| SUPPLIED PASSAGE |
########
I want to make my own cheesecloth as to aid the make of Paneer. Is there any type of fabric I should avoid or any other pitfalls to avoid? Can I use just general cotton and will this be effective in letting the whey drip out of the curds?

  • 4
    cotton, but you want something with a loose weave (not so tight that water won't pass through it easily). I'd probably look at muslin or bleached muslin, as those would work, and they're normally pretty cheap.
    – Joe
    Commented Dec 4, 2014 at 12:32
  • 8
    This is like asking "what fruit can I use to make apples?" Cheesecloth is a type of fabric, specifically a loose-woven, untreated fabric suitable for straining foods. If you don't have any cheesecloth, you can make do with similar fabrics, like a gauze, but that doesn't mean that you've made cheesecloth.
    – Marti
    Commented Dec 4, 2014 at 18:03

4 Answers 4


I use cloth diapers.
The old-fasioned kind, without print (and never used for the original purpose, of course). They are pure cotton, can be boiled and are just the right balance between density and looseness. Pretty cheap, too.
########
| DATA LINES |
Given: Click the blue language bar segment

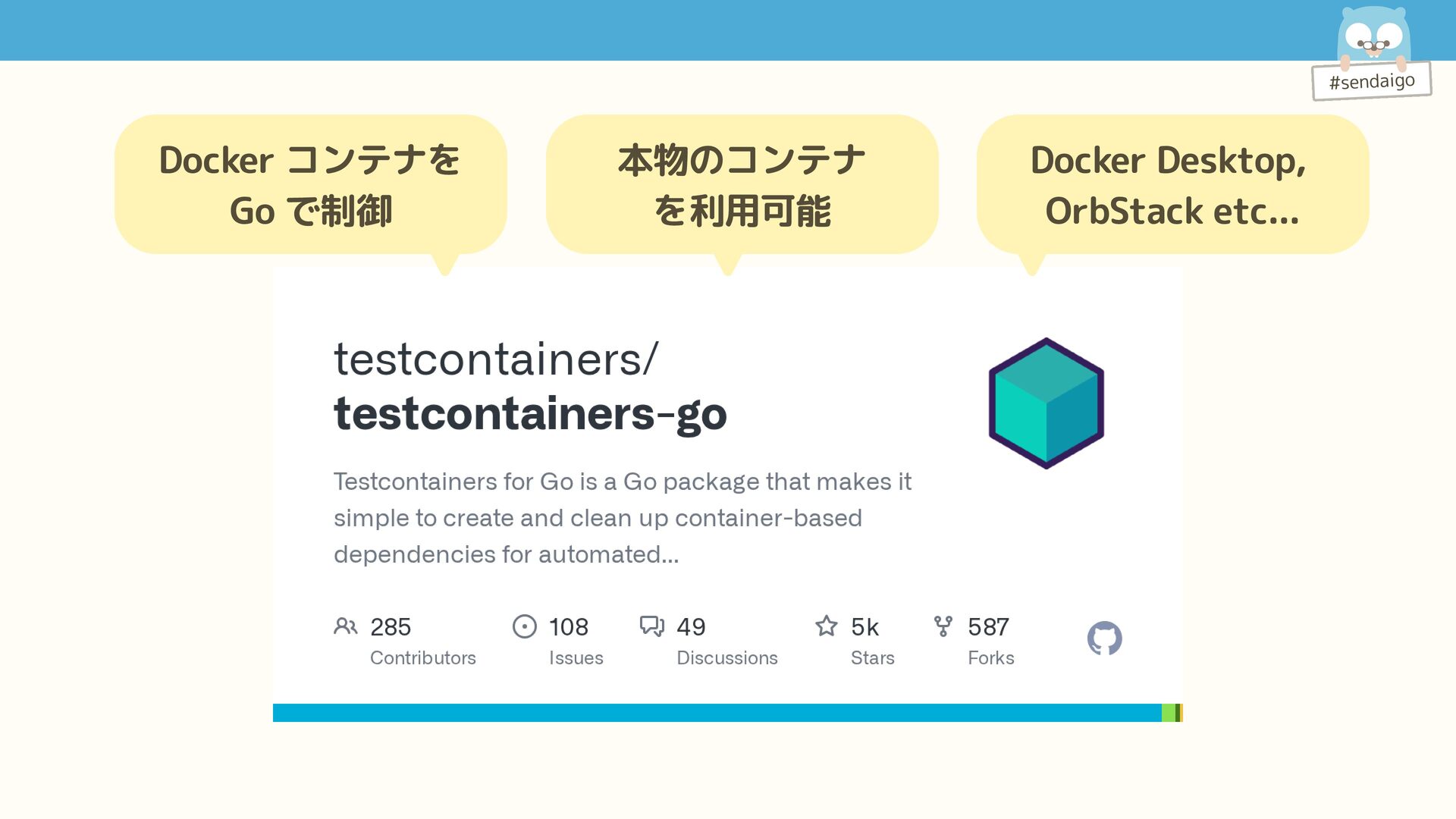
########
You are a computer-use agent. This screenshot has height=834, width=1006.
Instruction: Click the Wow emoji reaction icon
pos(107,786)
########
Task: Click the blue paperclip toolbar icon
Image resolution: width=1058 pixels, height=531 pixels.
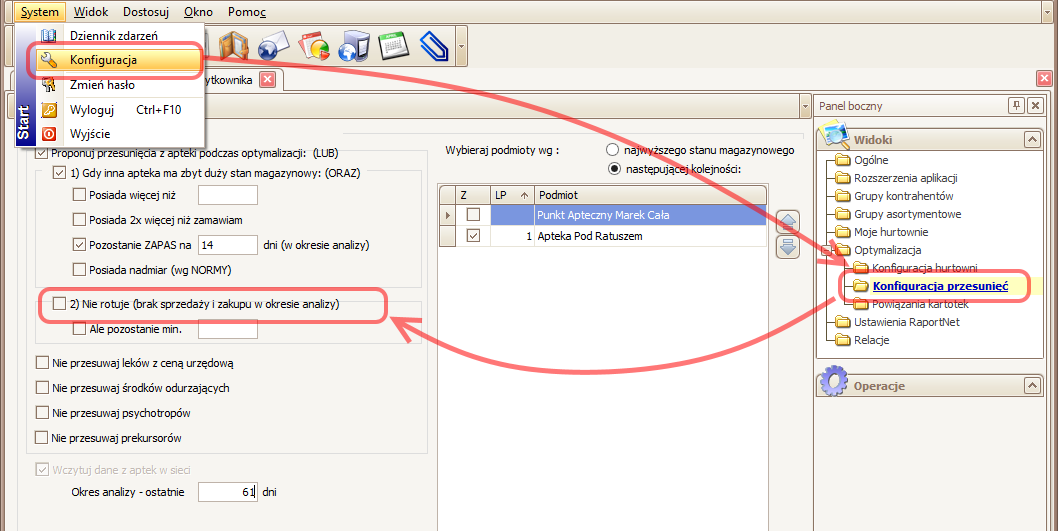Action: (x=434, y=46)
########
| WHAT THIS TASK INVOLVES |
Return the section of the cheesecloth thread above from "I want to make" to "normally pretty cheap.", copied word for word.

| SOLUTION TO THIS PROBLEM |
I want to make my own cheesecloth as to aid the make of Paneer. Is there any type of fabric I should avoid or any other pitfalls to avoid? Can I use just general cotton and will this be effective in letting the whey drip out of the curds?

  • 4
    cotton, but you want something with a loose weave (not so tight that water won't pass through it easily). I'd probably look at muslin or bleached muslin, as those would work, and they're normally pretty cheap.